Following on from our previous post where we highlight that signing your print can generally increase the sales price by two times. When starting out in the art industry, how should you go about setting a sales price for your artwork?

There are several important factors that you must consider here. You must consider all your costs when setting a reasonable sales price. It’s important that your pricing makes sense and that you haven’t just plucked numbers out of thin air! It’s probably a good idea to take a quiet moment to sit down and go through your pricing structure, step by step.

Direct costs

These include such things as your raw materials; such as your paper, paints and other equipment if you’re an artist or your photography equipment if you are a photographer. To price your artwork you need to calculate how much of an expense this has been and spread these costs across all your products that you can produce.

You need to account here for your reproduction printing costs. Ensure you have covered this, so this can be passed on to your customer. This would include any framing costs you may have, if you are selling prints in frames of course. You also should consider your postal costs and packaging costs if you are shipping to your customer yourself.

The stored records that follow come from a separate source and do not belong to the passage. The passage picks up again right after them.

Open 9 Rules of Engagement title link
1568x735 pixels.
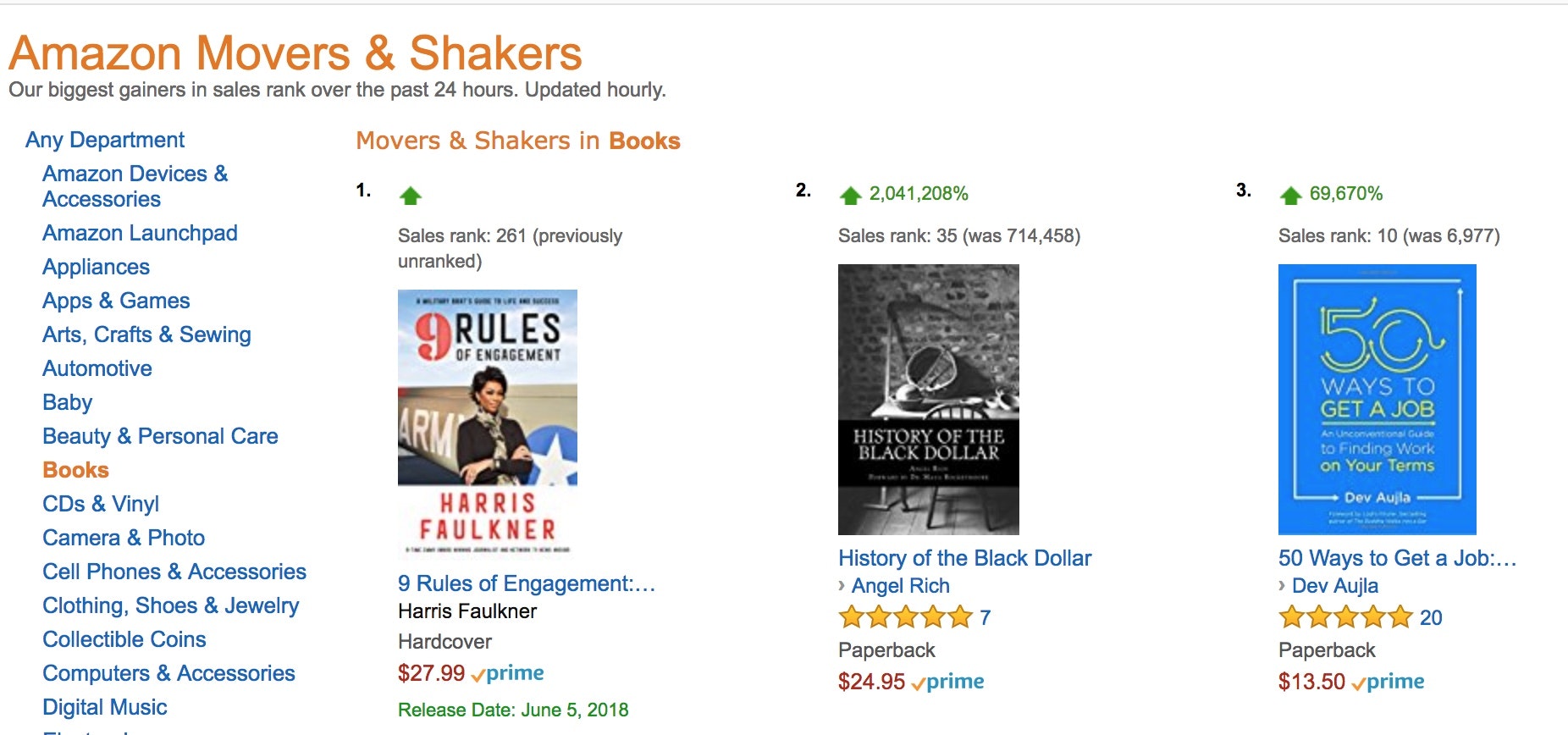[x=526, y=583]
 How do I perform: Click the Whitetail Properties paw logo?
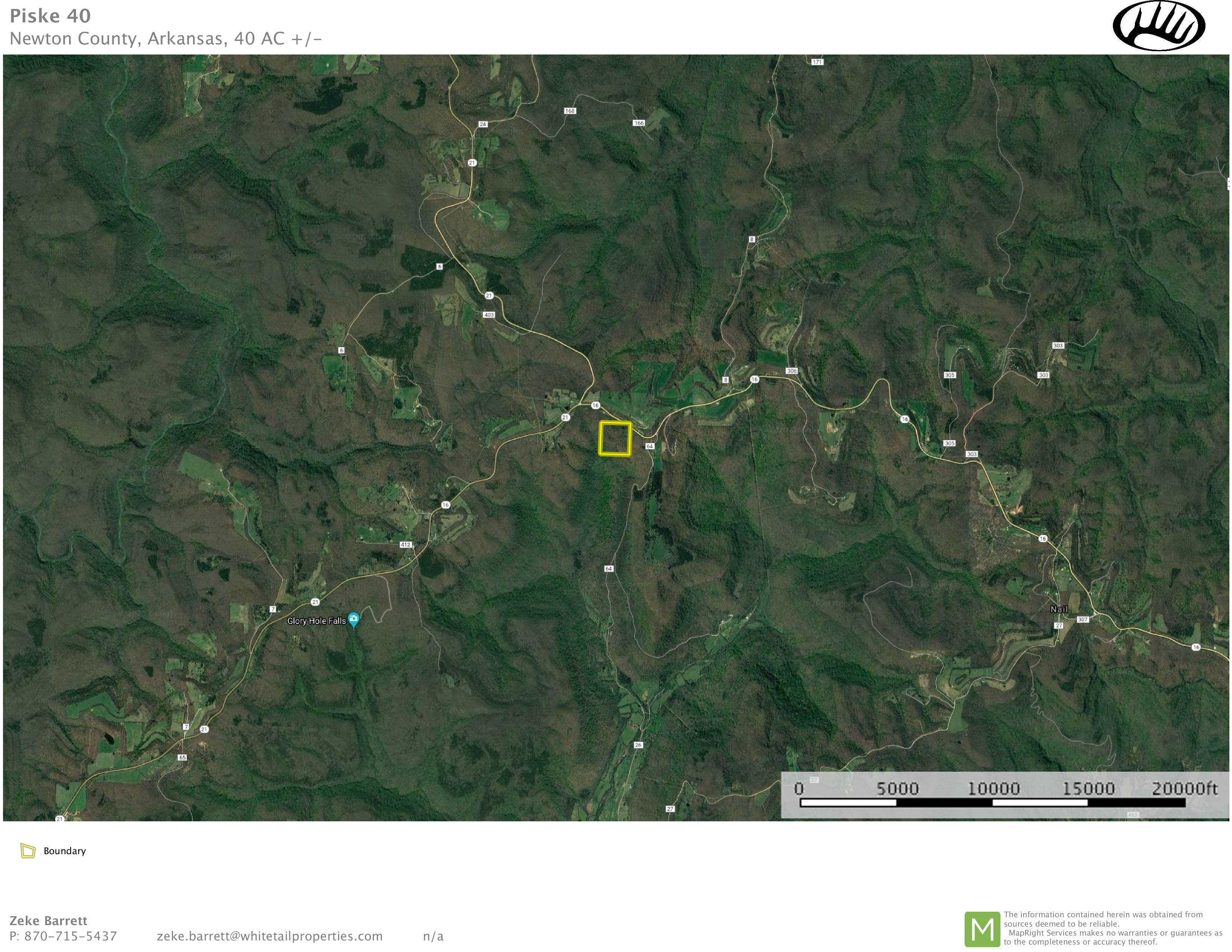1159,26
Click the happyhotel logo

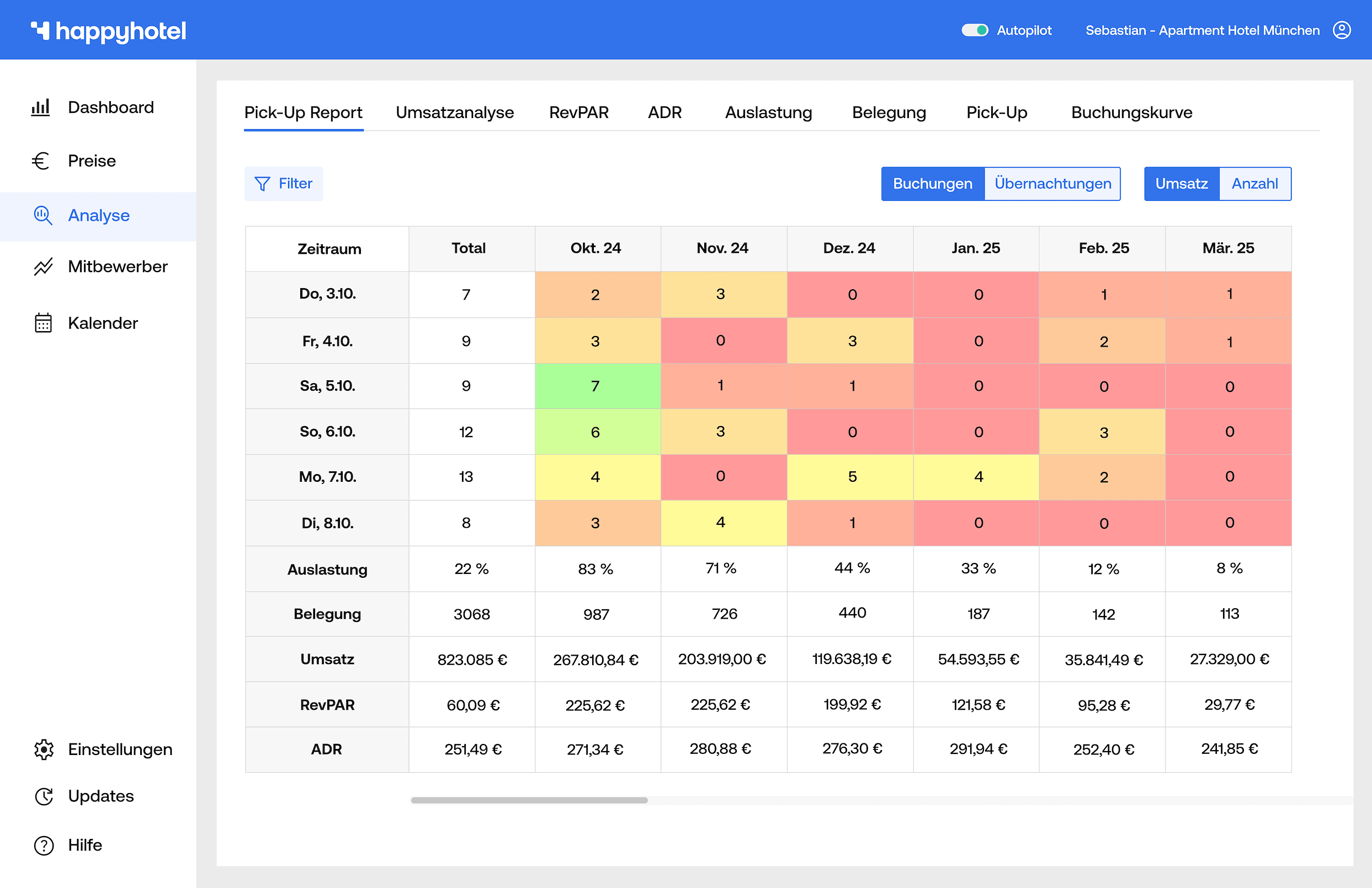click(108, 31)
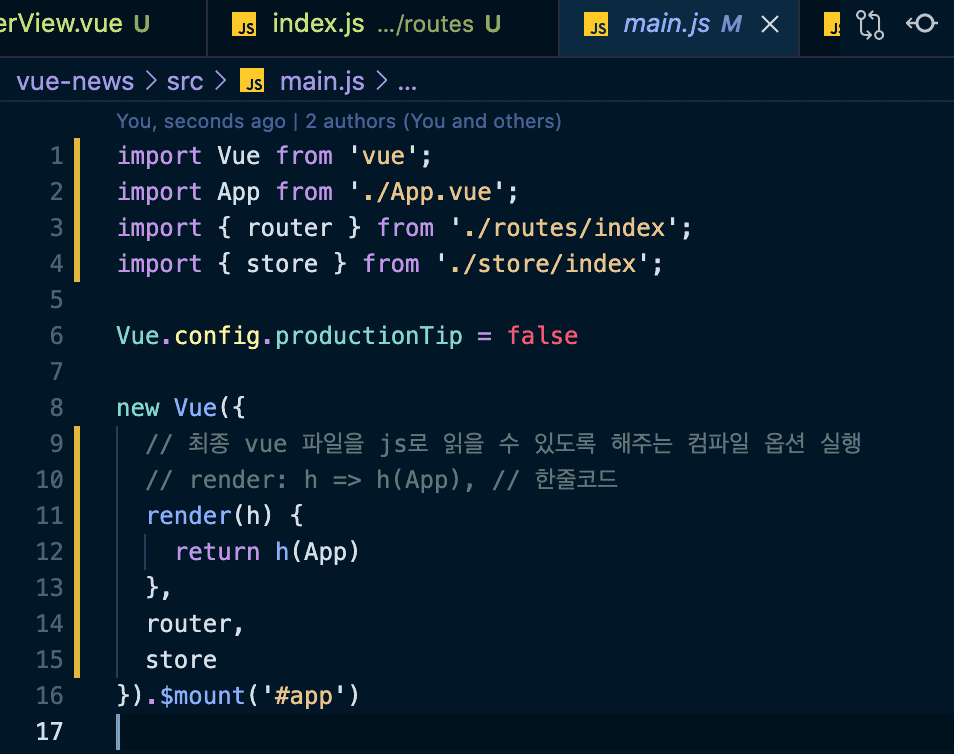Click the partially visible JS tab icon at right
Image resolution: width=954 pixels, height=754 pixels.
[x=832, y=25]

We can help with this, by direct shipping your prints to your customer – please contact us for more information.

It goes without saying though, if you are selling a reproduction of your original artwork, the pricing will be lower than compared to the original as you can sell many more of the same image.

Overheads

Secondly, when pricing your artwork, you need to consider your overheads. This includes utilities such as lighting, heating, rent, insurance and other administration costs. All of these day to day things need to be taken into consideration. Even cover your time for social media and advertising too.  A proportion of your bills and utilities should be spread across your work.

hourly rate

Finally, you need to assess how long it takes to create you work. By setting yourself an hourly rate and multiplying this by the time spent on your work, it helps keeps things clear and understandable. You should also consider here, any travelling costs you may have. If you tend to work on location, you should cover the cost of your fuel and other expenses you may have here.

do your research!

If in doubt when pricing your artwork, one top tip we would recommend; do your research! Why not take a look at work similar to yours and see what prices others are setting? With the art industry there is always an element of subjectiveness so doing this should be done with some caution. However, there is no harm in understanding on what is going on in the industry as a whole and where you fit within this spectrum of work.